Lunedì 8 luglio 2019 si è conclusa la mesa in onda italiana di una miniserie in 5 puntate, Chernobyl, considerata da più parti un evento. Avevano ragione: ci sono film, o serie TV, che hanno poco a che fare col cinema in senso esteso, ma sono paragonabili ad opere religiose o civili.
In questo caso, Chernobyl, che è di una bellezza a tratti commovente, non racconta di un disastro nucleare. Bensì, narra dell’enorme dignità civica che deriva dalla competenza (per chi l’ha vista, non importa se tu sia pompiere, minatore, o tecnico nucleare) e dall’eroismo quotidiano del fare il proprio dovere (anche spietato alle volte) per il benessere collettivo di tutti.
Di contraltare, è anche un enorme atto di accusa all’improvvisazione, ed al pensare che la verità (in questo caso, quella scientifica) possa piegarsi alle bugie ed alla visione della realtà di certi politici, senza che vi sia un bilanciamento fra realtà e narrazione della stessa.

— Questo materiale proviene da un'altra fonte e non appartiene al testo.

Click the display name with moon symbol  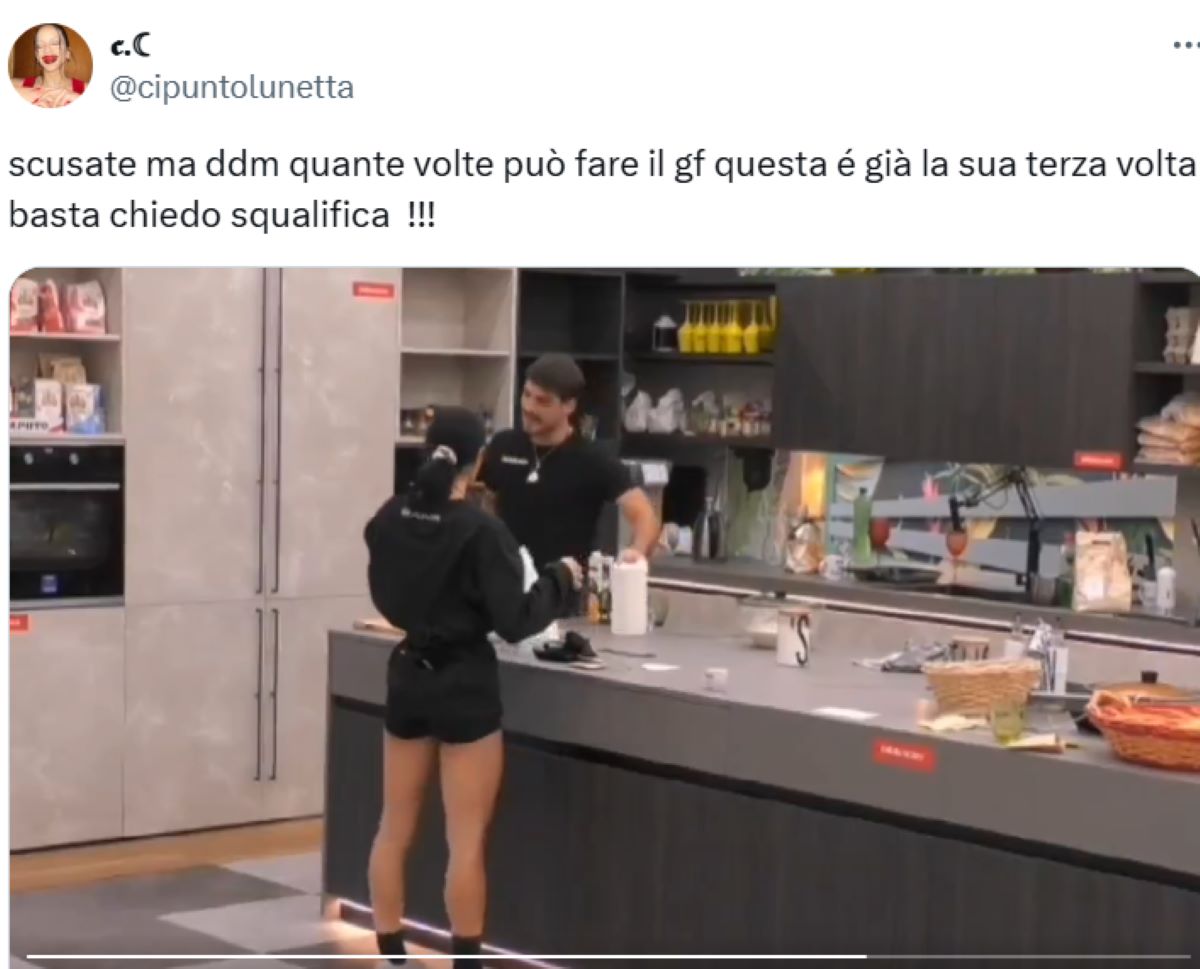pyautogui.click(x=129, y=47)
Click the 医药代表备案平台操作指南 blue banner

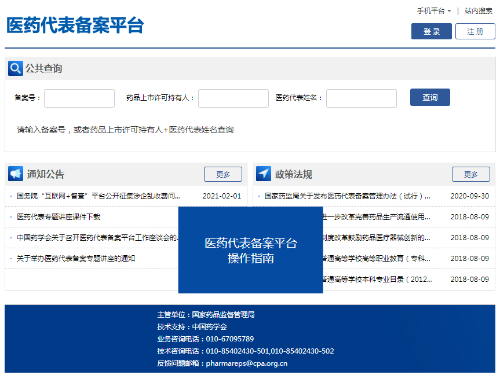251,250
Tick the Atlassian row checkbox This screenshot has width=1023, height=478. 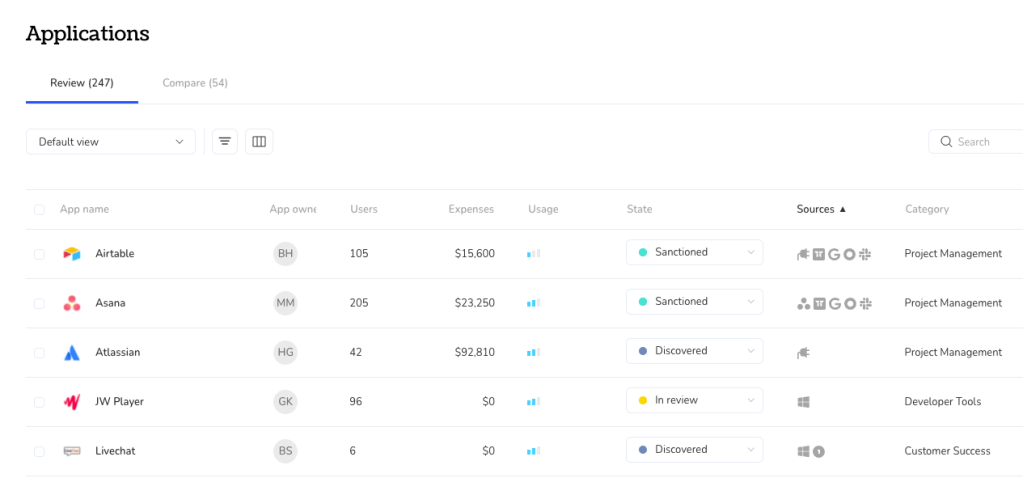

Per quanto non di grande impatto visivo, la scena forse più significativa è quando una scienziata di Minsk rileva altissimi tassi di radioattività nell’aria della capitale bielorussa, nonostante sia a 450 km da Chernobyl. Pur non avendo informazioni (nelle prime ore successive al disastro, la propaganda del Governo bloccò qualunque notizia), capisce subito che qualcosa di tragico è avvenuto.
Allarmata, si reca dal capo locale dell’allora Partito Comunista Sovietico chiedendo di intervenire per salvaguardare la popolazione. Lui, che ha ricevuto la presunta “versione ufficiale” dell’incidente di Chernobyl, si rifiuta di credere alle argomentazioni esposte.
“Mi perdoni”, evidenzia la donna, “ma io sono un fisico nucleare. Lei prima di diventare capo locale del partito lavorava in una fabbrica di scarpe“.
“E’ vero”, replica lui, mentre è intento a versarsi della vodka, “prima lavoravo in una fabbrica di scarpe. Ora sono a capo della sezione di Minsk”.
Alza il bicchiere, la fissa ed esclama: “Brindo a tutti i lavoratori del mondo”. Nella foto, il momento del macabro brindisi.
Gli stessi lavoratori che, a decine di migliaia secondo alcune stime, moriranno in seguito alle radiazioni assorbite a ridosso dell’incidente o negli anni a venire, durante le operazioni di bonifica dell’area, tutt’ora abbandonata. Un cupo monumento di centinaia di km quadrati all’incompetenza, ed alla arroganza che da questa deriva.